Ware, die ins Ausland geliefert wird, enthält prinzipiell keine Umsatzsteuer. Die wird statt dessen im Empfängerland erhoben. Um in den Genuss dieser Umsatzsteuerbefreiung zu kommen, muss der Nachweis erbracht werden, dass die Ware auch angekommen ist, sonst könnte ja zum Beispiel ein Auto ohne Umsatzsteuer von einem Mittelsmann aus dem Ausland erstanden und im Inland umsatzsteuerbefreit weiterverkauft werden.
Das für den Nachweis vorgesehene Dokument ist die sog. Gelangensbestätigung. Sie wird vom Empfänger vor Ort unterschrieben und gilt als Quittung für die Lieferung ins Ausland.
Doch wie sieht es aus, wenn die Ware abgeholt wird? Schickt dann der Käufer nach Ankunft im Heimatort die Gelangensbestätigung – ausgefertigt in Deutsch, einer Sprache, derer er möglicherweise gar nicht mächtig ist – freundlicherweise zurück zum Verkäufer? Wäre dies eine Audiobroschüre würde man an dieser Stelle laut ein lang gezogenes und deutlich sarkastisch betontes: „Na klaaaar!“ vernehmen. Nein, darauf könnte man wohl lange warten. Und so mag man findig einwerfen: Dann lasse ich mir die Gelangensbestätigung einfach vorab ausfüllen. Aber das ist natürlich nicht erlaubt und schon sehen wir worauf es hinaus läuft. Die Gelangensbestätigung ist dann wertlos, wenn sie nicht glaubhaft ist.
Um beweisen zu können, dass die Ware auch den Zielort erreicht, ist eine selbst beauftragte Lieferung ein guter Weg. Hier gibt es einen Lieferschein, der durch eine 3. Partei ausgestellt wird und so die Glaubwürdigkeit unterstützt.
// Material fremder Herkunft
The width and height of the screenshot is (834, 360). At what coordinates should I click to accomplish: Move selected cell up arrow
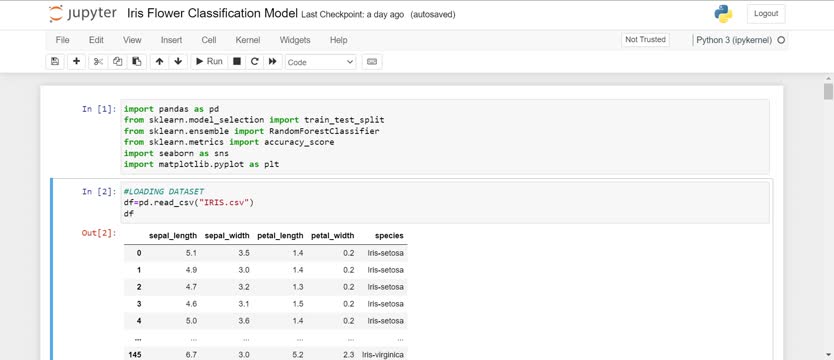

Sollte jetzt die Ware im Inland nicht versteuert werden, ist das nicht mehr das Problem des Verkäufers.
Die Gelangensbestätigung ist neu, aber nicht zwingend. Für das Finanzamt zählt eine sinnvolle Dokumentation, die die Ankunft der Ware im Land des Käufers belegt. Zu empfehlen ist die Verwendung der Gelangensbestätigung aber dennoch, ebenso wie eine zusätzliche und beweiskräftige Bestätigung.

Übrigens:
Auslandsgeschäfte besser kontrollieren zu können, ist das Ziel der Gründung eines Internationalen Steuerzentrums. Es ist wahrscheinlich, dass z.B. eine in das Ausland gelieferte und dort nicht versteuerte Ware auffällig wird und eine Prüfung nach sich zieht. Eine fälschlicherweise ausgefüllte Gelangensbestätigung wäre dann hinfällig und die Umsatzsteuer nachträglich zu entrichten.